Chapter 02 Data Processing

You have learnt in previous chapter that organising and presenting data makes them comprehensible. It facilitates data processing. A number of statistical techniques are used to analyse the data e.g.

  1. Measures of Central Tendency
  2. Measures of Dispersion
  3. Measures of Relationship

While measures of central tendency provide the value that is an ideal representative of a set of observations, the measures of dispersion take into account the internal variations of the data, often around a measure of central tendency. The measures of relationship, on the other hand, provide the degree of association between any two or more related phenomena, like rainfall and incidence of flood or fertiliser consumption and yield of crops. In this chapter, you will learn the measures of central tendency.

Mesastres of Cental Tendency

The measurable characteristics such as rainfall, elevation, density of population, levels of educational attainment or age groups vary. If we want to understand them, how would we do ? We may, perhaps, require a single value or number that best represents all the observations. This single value usually lies near the centre of a distribution rather than at either extreme. The statistical techniques used to find out the centre of distributions are referred as measures of central tendency. The number denoting the central tendency is the representative figure for the entire data set because it is the point about which items have a tendency to cluster.

Measures of central tendency are also known as statistical averages. There are a number of the measures of central tendency, such as the mean, median and the mode.

Mean

The mean is the value which is derived by summing all the values and dividing it by the number of observations.

Median

The median is the value of the rank, which divides the arranged series into two equal numbers. It is independent of the actual value. Arranging the data in ascending or descending order and then finding the value of the middle ranking number is the most significant in calculating the median.

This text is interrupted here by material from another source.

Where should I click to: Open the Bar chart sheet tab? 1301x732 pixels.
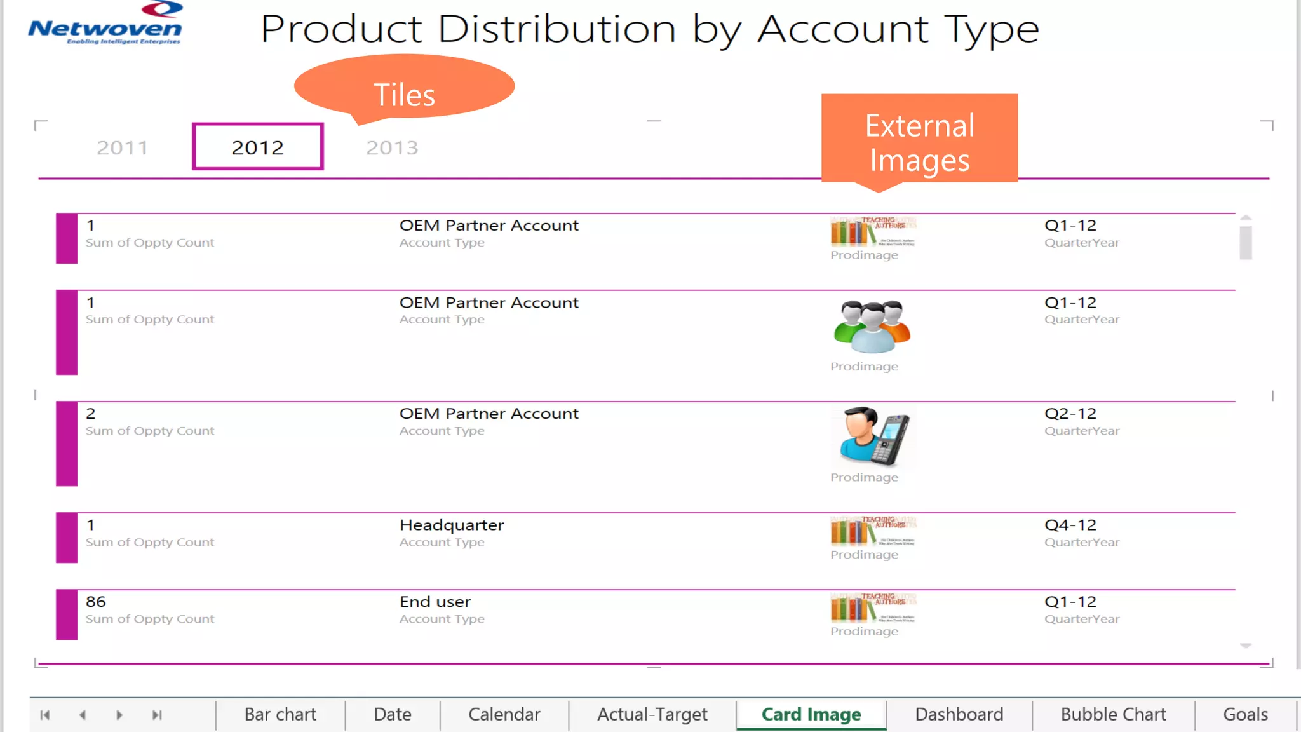pos(280,715)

In case of the even numbers the average of the two middle ranking values will be the median.

Mode

Mode is the maximum occurrence or frequency at a particular point or value. You may notice that each one of these measures is a different method of determining a single representative number suited to different types of the data sets.

Mean

Mean is the simple arithmetic average of the different values of a variable. For ungrouped and grouped data, the methods for calculating mean are necessarily different. Mean can be calculated by direct or indirect methods, for both grouped and ungrouped data.

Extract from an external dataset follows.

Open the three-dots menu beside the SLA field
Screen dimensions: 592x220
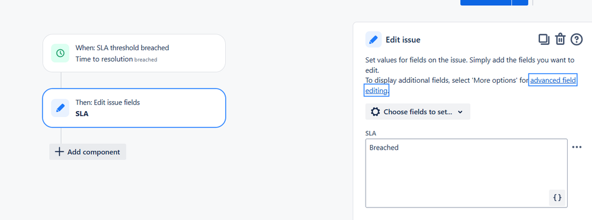pyautogui.click(x=577, y=147)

Computing Mean from Ungrouped Data

Direct Method

While calculating mean from ungrouped data using the direct method, the values for each observation are added and the total number of occurrences are divided by the sum of all observations. The mean is calculated using the following formula:

$$ \overline{\mathrm{X}}=\frac{\sum x}{\mathrm{~N}} $$

Where,

$$ \begin{aligned} \overline{\mathrm{X}} & =\text { Mean } \ \sum \quad & \text { Sum of a series of } \ & \text { measures } \end{aligned} $$

$x \quad=$ A raw score in a series of measures

$\sum \mathrm{x}=$ The sum of all the measures

$\mathrm{N} \quad$ = Number of measures

Example 2.1 : Calculate the mean rainfall for Malwa Plateau in Madhya Pradesh from the rainfall of the districts of the region given in Table 2.1:

$\hspace{1cm}$ Table 2.1 : Calculation of Mean Rainfall

Districts in
Malwa Plateau
Normal Rainfall
in mms
Indirect Method
x Direct Method $d=x-800^{*}$
Indore 979 179
Dewas 1083 283
Dhar 833 33
Ratlam 896 96
Ujjain 891 91
Mandsaur 825 25
Shajapur 977 177
$\sum x$ and $\sum d$ 6484 884
$\frac{\sum x}{N}$ and $\frac{\sum d}{N}$ 926.29 126.29
  • Where 800 is assumed mean.
    $\mathrm{d}$ is deviation from the assumed mean.

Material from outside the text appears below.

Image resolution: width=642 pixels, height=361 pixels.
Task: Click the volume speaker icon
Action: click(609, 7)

The mean for the data given in Table 2.1 is computed as under:

$$ \begin{aligned} \overline{\mathrm{X}} & =\frac{\sum x}{N} \ & =\frac{6,484}{7} \ & =926.29 \end{aligned} $$

It could be noted from the computation of the mean that the raw rainfall data have been added directly and the sum is divided by the number of observations i. e., districts. Therefore, it is known as direct method.

Indirect Method

For a large number of observations, the indirect method is normally used to compute the mean. It helps in reducing the values of the observations to smaller numbers by subtracting a constant value from them. For example, as shown in Table 2.1, the rainfall values lie between 800 and $1100 \mathrm{~mm}$. We can reduce these values by selecting ‘assumed mean’ and subtracting the chosen number from each value. In the present case, we have taken 800 as assumed mean. Such an operation is known as coding. The mean is then worked out from these reduced numbers (Column 3 of Table 2.1).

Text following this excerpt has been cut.